Faire son choix en fonction de la saison (pour laisser les poissons se reproduire)

Consommer de saison ne concerne pas que les fruits et les légumes, mais aussi certaines espèces de poissons. "La saisonnalité est un critère important à prendre en considération en termes de durabilité, pour les espèces qui se regroupent en banc pendant la période de reproduction (comme le bar, les poissons plats…) et pour les stocks surexploités", écrit l'organisation environnementale Ethic Ocean, citée en référence par les spécialistes contactés par franceinfo. L'élément est si important que le premier conseil visible sur le site de Mr. Goodfish invite à "choisir le bon poisson de saison", avec une sélection courant sur trois mois, celle de printemps courant du 20 mars au 20 juin.

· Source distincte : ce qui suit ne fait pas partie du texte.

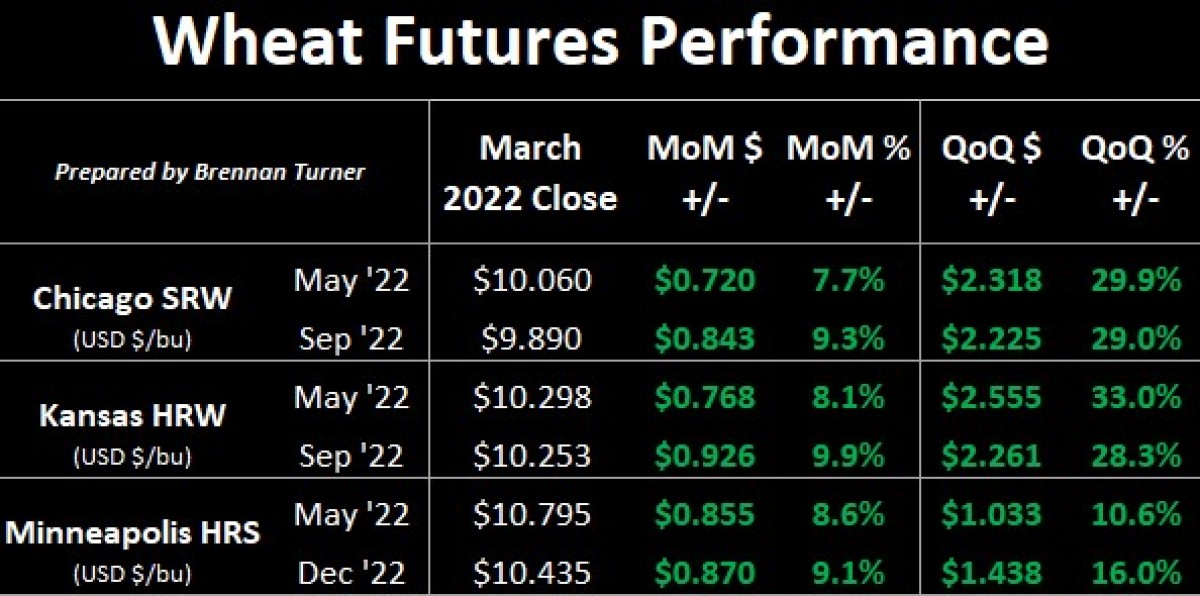This screenshot has width=1200, height=596.
Task: Click the $1.438 QoQ dollar value
Action: tap(990, 573)
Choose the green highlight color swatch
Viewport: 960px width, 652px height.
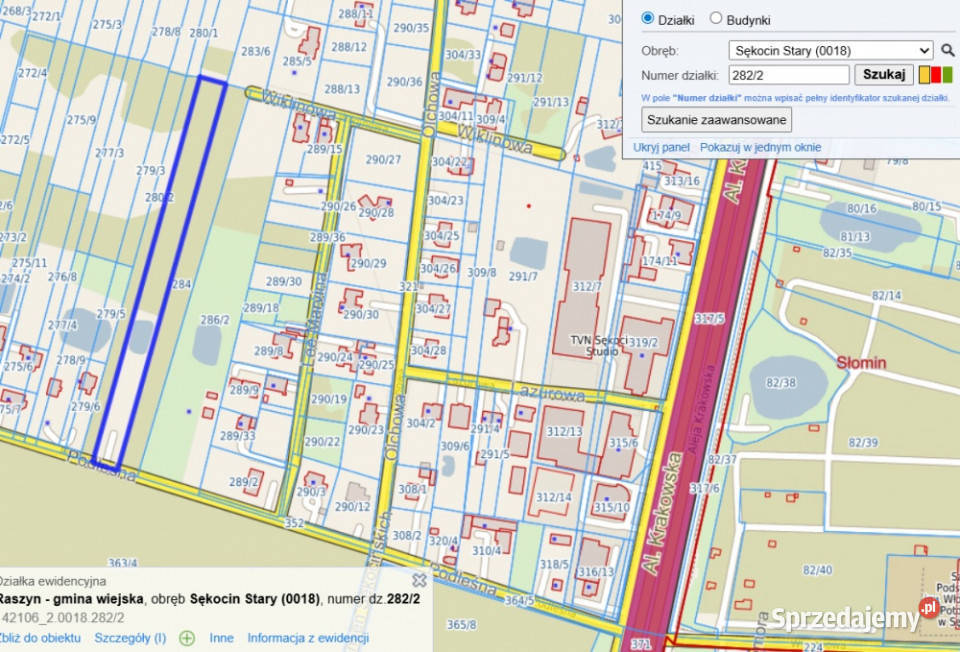pos(947,75)
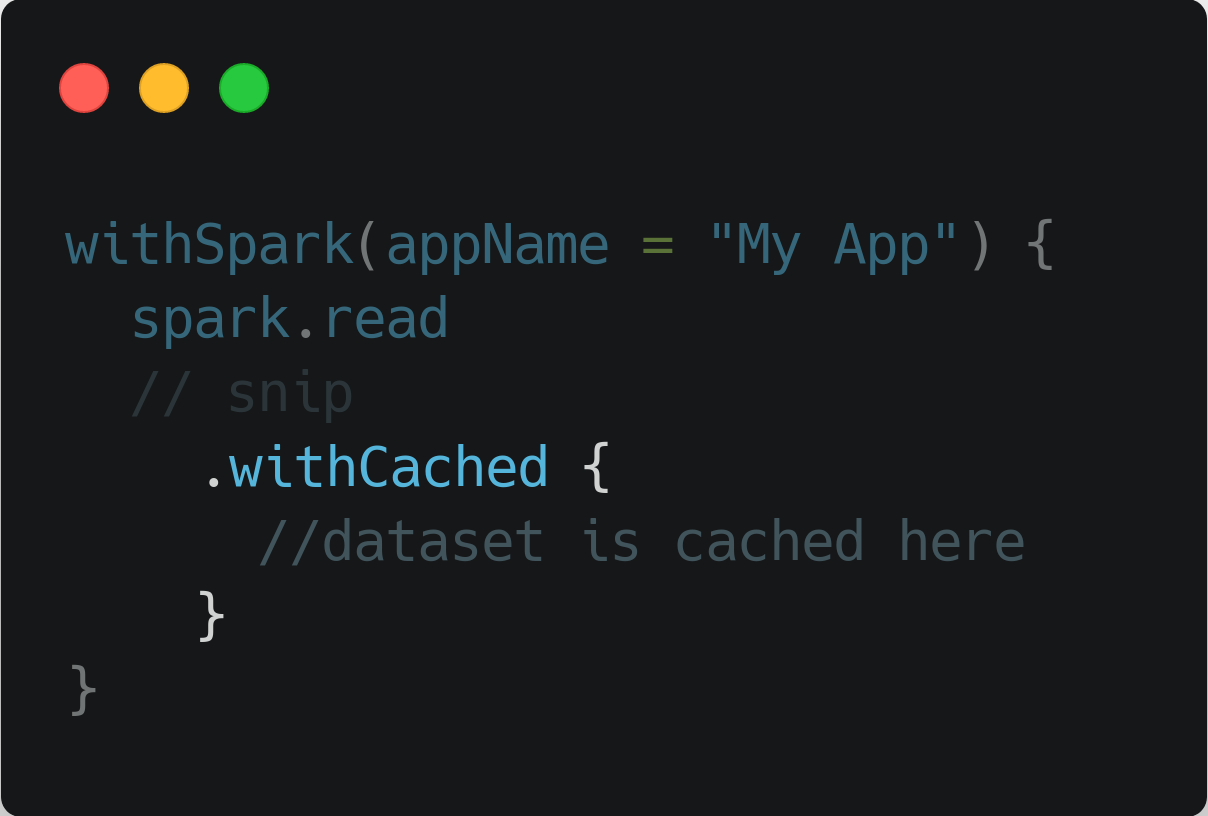Click the green maximize window dot
The width and height of the screenshot is (1208, 816).
pyautogui.click(x=244, y=88)
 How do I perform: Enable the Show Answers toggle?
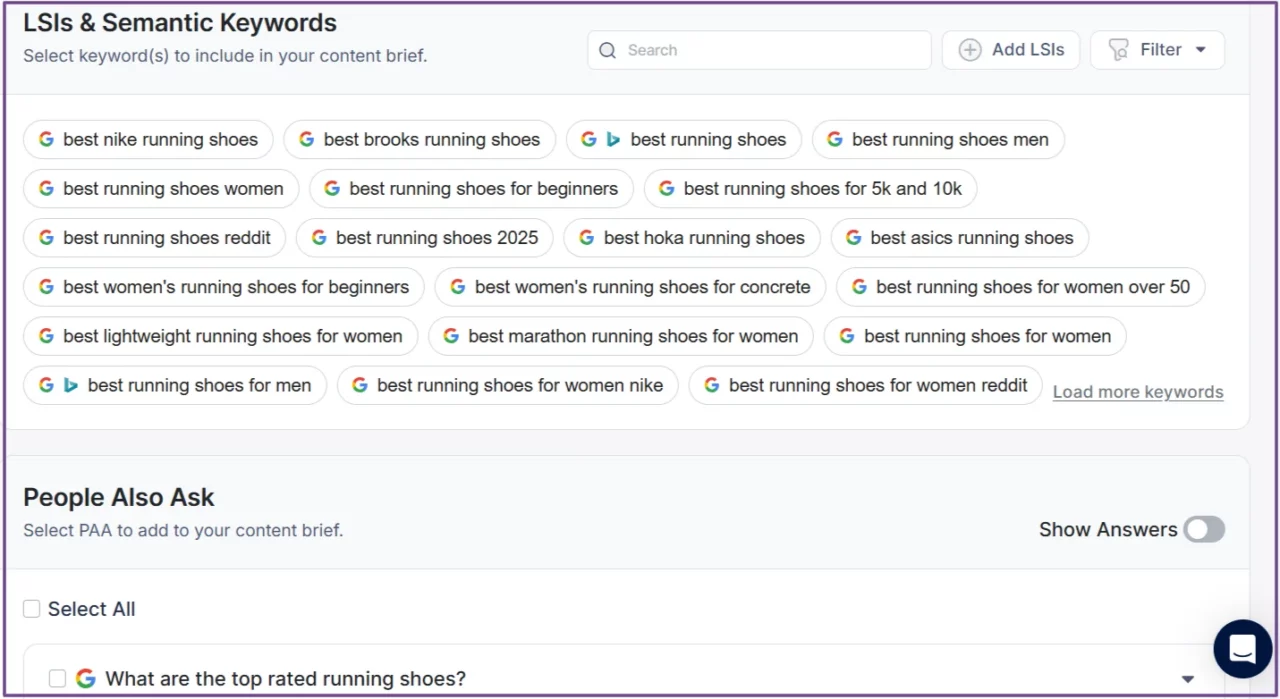(1204, 530)
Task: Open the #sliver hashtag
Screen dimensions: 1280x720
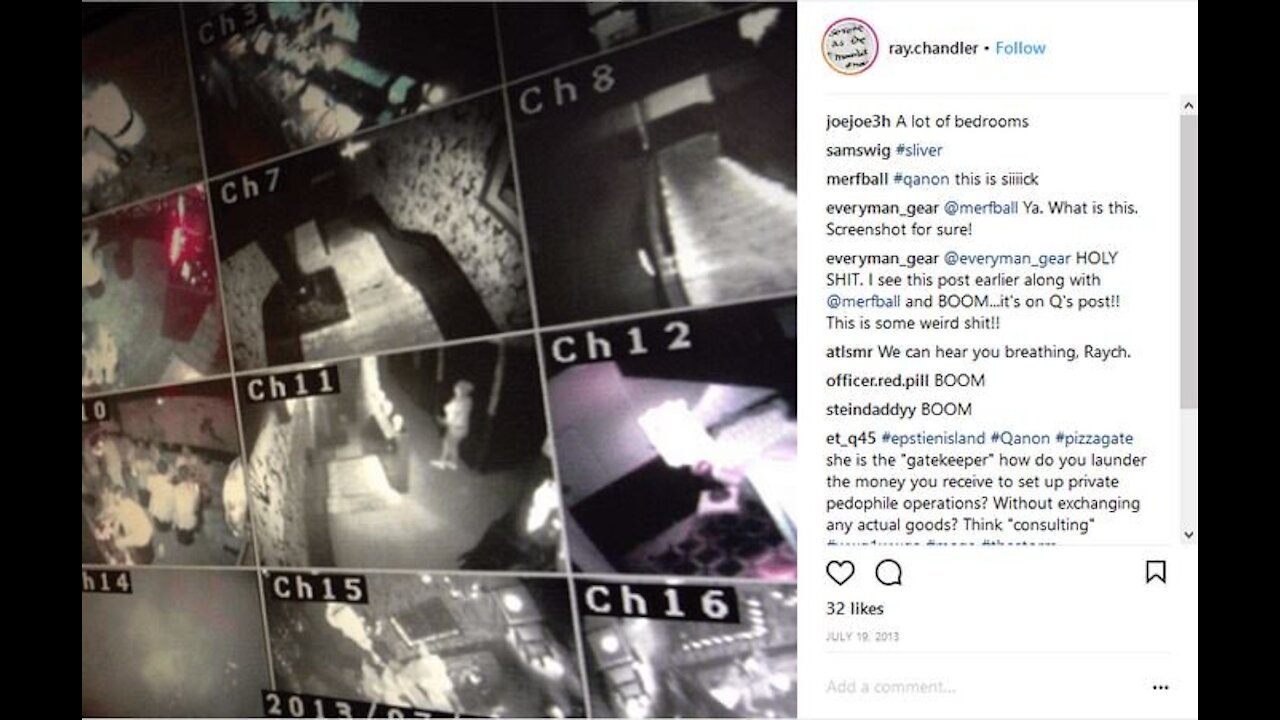Action: tap(918, 150)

Dans le détail, il s'avère impossible d'établir une règle pour toute une espèce ou pour l'ensemble d'une région. "La saisonnalité est à regarder au cas par cas, espèce par espèce et stock par stock", écrit Ethic Ocean. Au final, choisir un poisson pour consommer de façon durable se révèle complexe car, remarque Justine Leleu-Delettre, la pêche est la dernière filière sauvage exploitée à grande échelle, et que les océans sont gérés de façon collective par les Etats, qui n'agissent pas forcément dans le même sens. Mener à bien cette tâche nécessite "la prise en compte de nombreux critères", reconnaît-elle, comptant sur l'engagement et la curiosité des consommateurs.